Actuellement, il n'y a pas de technologies transhumanistes en tant que telles, mais plutôt des imaginaires, des pensées et des valeurs transhumanistes qui investissent les technologies. Personnellement, je trouve que le transhumanisme peut parfois ressembler à du scientisme. Je doute qu'on puisse, par exemple, réduire la conduite de l'économie à quelques algorithmes, ou résoudre le défi climatique uniquement avec la technologie. Ce solutionnisme technologique ou techno-optimisme me semble très incertain et peu souhaitable sans action politique. C'est une raison idéologique supplémentaire (en plus des raisons pratiques) pour laquelle je préfère le rôle de "monnaie refuge" (choix individuel) plutôt que celui de "monnaie courante" (une monnaie maître absolue de la vie économique) pour l'avenir du bitcoin. Ce débat sur le transhumanisme et sur le bitcoin nous invite en revanche à repenser notre rapport à la technologie, à notre futur commun et à la destinée de l'homme. Quant au soubassement philosophique du bitcoin, je préfère personnellement l'idée que ce sont moins les pensées métaphysiques du Transhumanisme ou de l'Extropianisme que la pensée de l'école autrichienne d'économie dans sa version classique (pas l'anarcho-capitalisme rothbardien) qui a poussé des informaticiens, probablement en partie californiens, à inventer et à lancer le bitcoin.
Par exemple, Nick Szabo et Hal Finney, informaticiens et cryptographes largement impliqués dans les tentatives de développement des monnaies numériques dans les années 90 et 2000, étaient membres de la liste de diffusion du mouvement Extropien californien, en plus d'être actifs dans les cercles de la cryptographie et des cypherpunks. Hal Finney était largement séduit par les idées extropiennes et était un contributeur actif de longue date. Il est d'ailleurs cryogénisé dans l'institut d'un des fondateurs du mouvement transhumaniste californien. Par contre, Nick Szabo, même s'il était membre de ces cercles californiens, il adoptait un regard beaucoup plus critique. Nick Szabo a d'ailleurs abordé ces sujets sur son blog :
"Un certain nombre de mes amis se sont impliqués dans un mouvement baptisé « La singularité ». Nous avons désormais un « Institut de la singularité », une « Université de la singularité » parrainée par la NASA, etc. en tant qu'organisations futuristes de premier plan. J'ai tendance à laisser passer mes désaccords sur ce genre de visions futuristes ésotériques, mais je réfléchis à mes accords et désaccords avec ce mouvement depuis suffisamment longtemps pour que je vais maintenant les partager."

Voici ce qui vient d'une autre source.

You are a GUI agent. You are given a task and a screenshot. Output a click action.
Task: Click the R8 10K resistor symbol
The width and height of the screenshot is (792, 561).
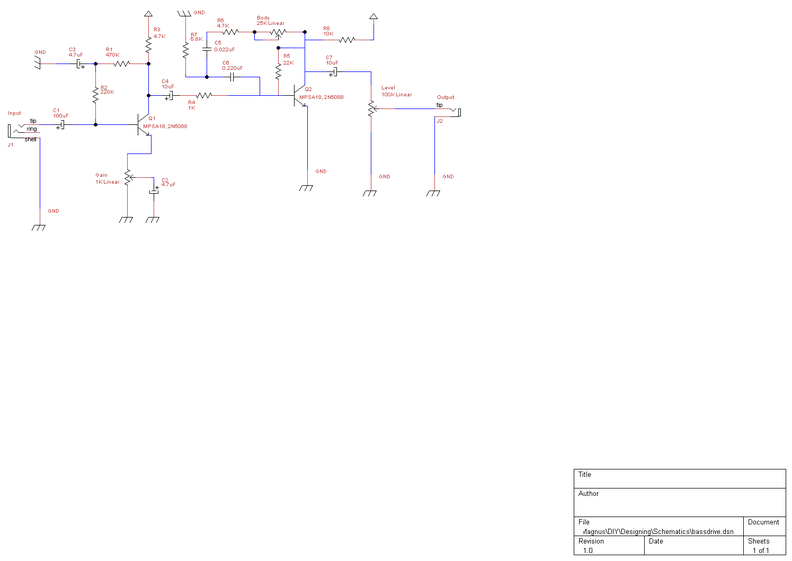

"Parfois, les descriptions de technologies théoriques conduisent à des mouvements futuristes populaires tels que l’Extropianisme, le transhumanisme, la cryonie et bien d’autres. Ces mouvements avancent des affirmations, souvent farfelues mais non réfutées par les lois scientifiques, selon lesquelles la nature des technologies du futur devrait influencer la façon dont nous nous comportons aujourd’hui. Dans certains cas, cela conduit à des changements assez spectaculaires dans les perspectives et les comportements."
En dernière analyse, il revient à chacun de décider si le bitcoin est une création transhumaniste. Quoi qu'il en soit, les racines idéologiques d'une invention ne sont pas immuables. La véritable essence du bitcoin se révélera probablement "spontanément".